Dagegen richtet sich der Rekurs der beklagten Partei aus dem Rechtsmittelgrund der unrichtigen rechtlichen Beurteilung mit dem Antrag auf Abänderung im klagsabweisenden Sinn; hilfsweise wird ein Aufhebungsantrag gestellt.
Die klagende Partei beantragt in ihrer Rekursbeantwortung, dem Rekurs nicht Folge zu geben.
Der Rekurs ist berechtigt.
Rechtliche Beurteilung
Wie die beklagte Partei zutreffend hinweist, hat sie nach den vorliegenden Feststellungen – die gegenteilige Behauptung in der Rekursbeantwortung der klagenden Partei ist insofern aktenwidrig bzw geht nicht vom festgestellten Sachverhalt aus – der klagenden Partei ausdrücklich den gerichtlichen Abschluss eines unbedingten vollstreckbaren Unterlassungsvergleich angeboten, und damit genau jenes Verhalten gesetzt, durch das nach der vom Erstgericht insoweit zutreffend zitierten ständigen Rechtsprechung (nicht nur) des Rekursgerichts (sh etwa auch RS0079899 ua) die Widerholungsgefahr wegfällt. Unerheblich ist dabei, ob die klagende Partei dieses Vergleichsangebot der beklagten Partei abgelehnt hat, weil schon das Angebot eines vollstreckbaren Unterlassungsvergleichs in der Regel den für den Wegfall der Wiederholungsgefahr geforderten Sinneswandel erkennen lässt (RS0079966).

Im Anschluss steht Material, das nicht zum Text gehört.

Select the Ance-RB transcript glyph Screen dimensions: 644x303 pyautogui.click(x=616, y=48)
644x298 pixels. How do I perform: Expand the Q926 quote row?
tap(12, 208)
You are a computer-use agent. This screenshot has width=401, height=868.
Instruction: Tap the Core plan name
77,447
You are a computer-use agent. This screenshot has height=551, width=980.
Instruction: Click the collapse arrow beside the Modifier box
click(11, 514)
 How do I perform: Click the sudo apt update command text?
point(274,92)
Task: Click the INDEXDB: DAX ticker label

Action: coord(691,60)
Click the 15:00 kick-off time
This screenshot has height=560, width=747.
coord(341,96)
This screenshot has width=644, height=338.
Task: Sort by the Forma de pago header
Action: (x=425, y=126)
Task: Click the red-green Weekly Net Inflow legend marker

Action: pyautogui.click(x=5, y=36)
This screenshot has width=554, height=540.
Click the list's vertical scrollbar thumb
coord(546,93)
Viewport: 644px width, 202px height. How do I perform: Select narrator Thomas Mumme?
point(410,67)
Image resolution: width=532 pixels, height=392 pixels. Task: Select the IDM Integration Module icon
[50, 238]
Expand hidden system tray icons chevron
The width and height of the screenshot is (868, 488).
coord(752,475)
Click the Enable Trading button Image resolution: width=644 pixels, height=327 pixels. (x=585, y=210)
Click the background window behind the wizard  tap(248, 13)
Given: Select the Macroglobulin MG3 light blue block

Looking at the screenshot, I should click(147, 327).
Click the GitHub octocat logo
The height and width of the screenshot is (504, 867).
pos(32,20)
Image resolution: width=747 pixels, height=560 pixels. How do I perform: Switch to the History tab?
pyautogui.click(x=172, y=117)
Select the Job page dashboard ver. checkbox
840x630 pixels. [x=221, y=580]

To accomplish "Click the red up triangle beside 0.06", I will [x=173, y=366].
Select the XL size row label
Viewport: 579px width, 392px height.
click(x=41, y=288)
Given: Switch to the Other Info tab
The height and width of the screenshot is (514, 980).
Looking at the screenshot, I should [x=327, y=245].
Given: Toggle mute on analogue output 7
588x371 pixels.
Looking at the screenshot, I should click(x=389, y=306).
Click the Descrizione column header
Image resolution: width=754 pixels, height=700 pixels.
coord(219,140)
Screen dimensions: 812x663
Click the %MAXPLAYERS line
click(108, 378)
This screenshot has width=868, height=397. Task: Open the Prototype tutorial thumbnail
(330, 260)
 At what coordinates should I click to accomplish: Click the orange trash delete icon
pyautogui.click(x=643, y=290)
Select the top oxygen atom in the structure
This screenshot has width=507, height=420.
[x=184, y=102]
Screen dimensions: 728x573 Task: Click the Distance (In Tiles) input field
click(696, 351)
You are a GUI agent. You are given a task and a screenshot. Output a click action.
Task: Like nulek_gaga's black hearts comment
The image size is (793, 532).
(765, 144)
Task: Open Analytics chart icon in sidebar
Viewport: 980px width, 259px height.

Hierbei schadet es - entgegen der vom Rekursgericht nicht geteilten Rechtsansicht des Erstgerichts - nicht, dass die beklagte Partei nicht auch zugleich die Schadenersatzforderungen der klagenden Partei (vollständig) erfüllte oder anerkannte. Vielmehr steht dem Wegfall der Wiederholungsgefahr bei Kumulierung mehrerer Ansprüche ebenso wenig entgegen, dass die beklagte Partei – wie hier – nur über das Unterlassungsbegehren einen vollstreckbaren Vergleich anbietet, darüber hinausgehende Ansprüche (hier: Schadenersatz) aber nicht (bzw hier: nicht vollständig) anerkennt und es diesbezüglich auf eine gerichtliche Entscheidung ankommen lässt (RS0079899 [T14,T38], RS0079966 [T3]), wie ein Vertreten des Standpunkts im Prozess, zu der beanstandeten Handlung berechtigt gewesen zu sein (RS0079899 [T18]). Ob mit dem von der beklagten Partei überwiesenen Betrag ein Schaden der klagenden Partei vollständig abgedeckt wurde, kann hier dahingestellt bleiben, da ein solcher Schadenersatz nicht Gegenstand des vorliegenden Besitzstörungsverfahrens ist.
Mangels Wiederholungsgefahr kommt dem Klagebegehren somit keine Berechtigung zu, weshalb die angefochtene Entscheidung in Stattgebung des Rekurses entsprechend abzuändern war.
Die infolge der Abänderung neu zu treffende Entscheidung über die Kosten des Verfahrens erster Instanz beruht auf § 41 Abs 1 iVm § 54 Abs 1a ZPO. Kosteneinwendungen wurden nicht erstattet.
Die Entscheidung über die kostendes Rekursverfahrens gründet sich auf § 50 Abs 1 iVm § 41 Abs 1 ZPO.
Der Revisionsrekurs ist gemäß § 528 Abs 2 Z 6 ZPO jedenfalls unzulässig.